ところが左大臣藤原時平に失脚させられ、大宰府天満宮に流されてしまいました。
失意のうちに道真が亡くなった後、京都には疫病が流行り、落雷や火災、天変地異が続きました。人々は道真の怨霊の仕業と考え、天神様としてお祭りしました。
天神さまは、国つ神に対する天つ神。本来は天におわす神様だったんですけどね。
ちなみに、雷が鳴ると「桑原、桑原」というのは、かつて道真が住んでいた京都の桑原だけは落雷の被害に遭わなかったから、それにあやかりたいという願いでした。

●梅が西に飛んでいきました
 都は大宰府から東に当たります。

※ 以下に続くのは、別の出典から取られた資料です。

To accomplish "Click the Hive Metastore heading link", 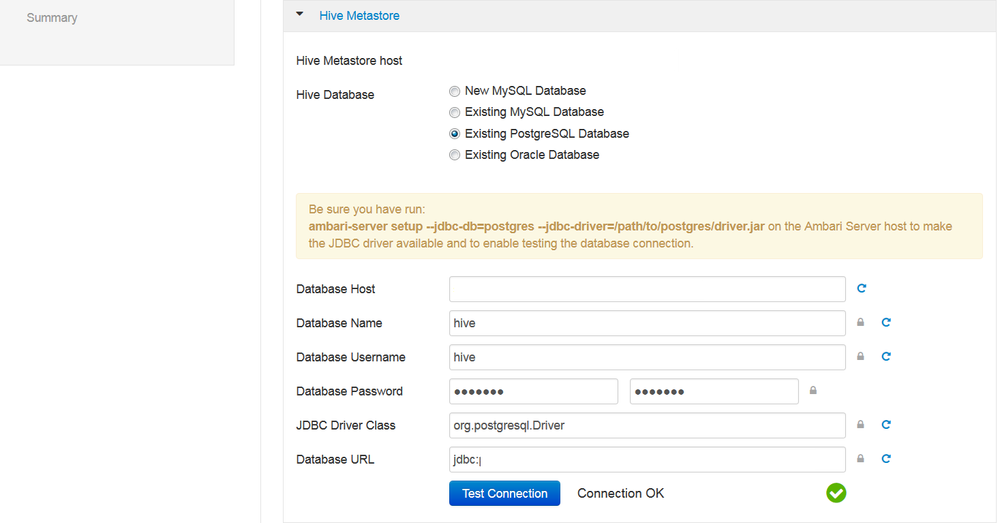I will [x=359, y=16].
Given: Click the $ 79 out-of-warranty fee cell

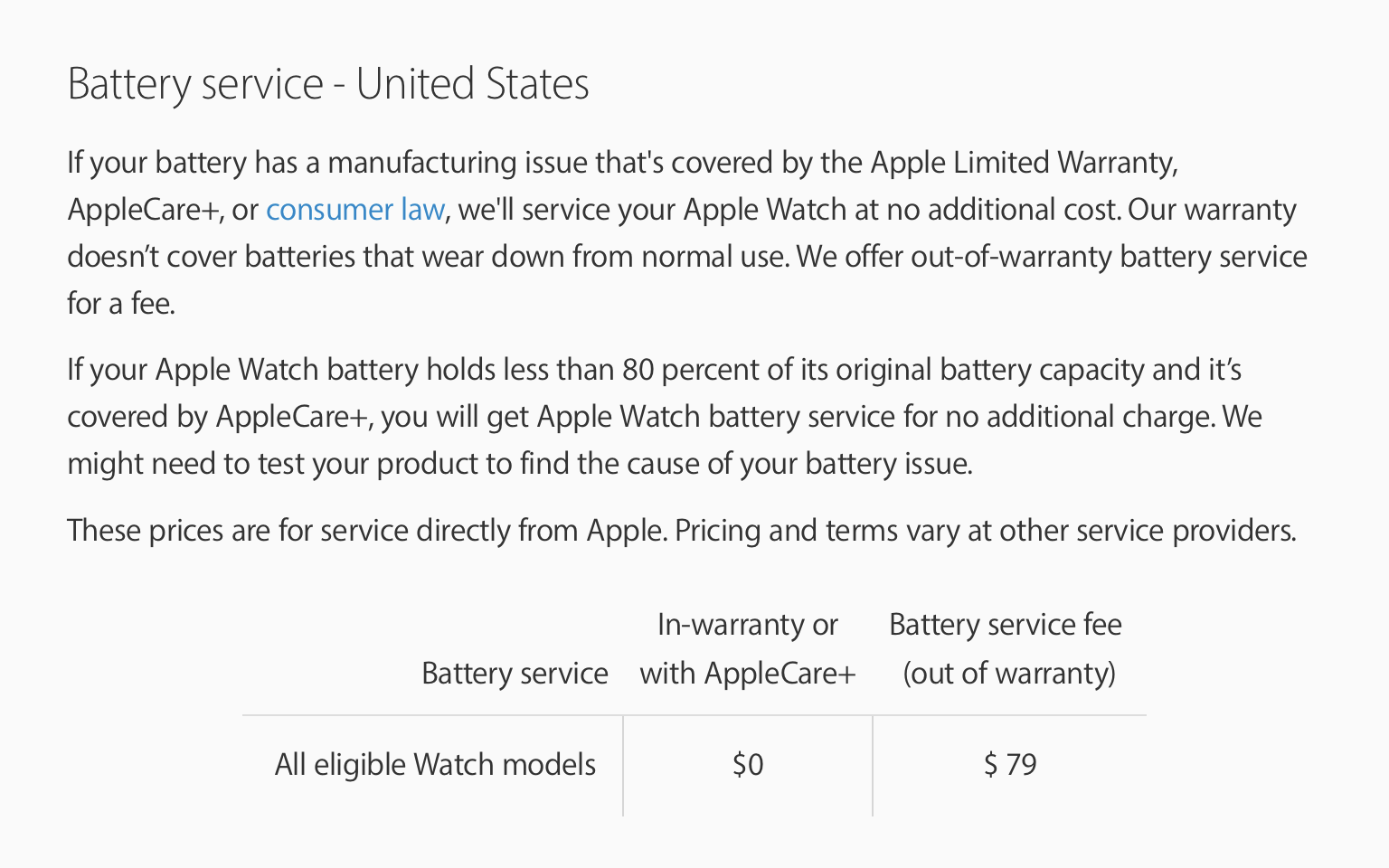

道真は、かつて住んでいた家の梅の花を懐かしみ、春に東から吹く風に乗せて、せめて香りだけでも運んでほしいと歌に託します。
「東風(こち)吹かば にほひおこせよ梅の花 主なしとて春な忘れそ」
 すると、匂いだけでなく梅が飛んできて太宰府天満宮の庭に根付いたそうです。その故事に倣って、今でも天満宮には飛梅が植えられています。

●梅から桜になったのは
 嵯峨天皇(786~842)が清水寺に隣接する地主神社を通りがかった時。境内の桜の美しさに牛車を二度、三度と引き返らせて眺めたと伝えられます。地主神社の桜は、「お車返しの桜」と呼ばれるようになりました。
 それをきっかけに、花といえば梅から桜へと貴族の興味が移っていったそうです。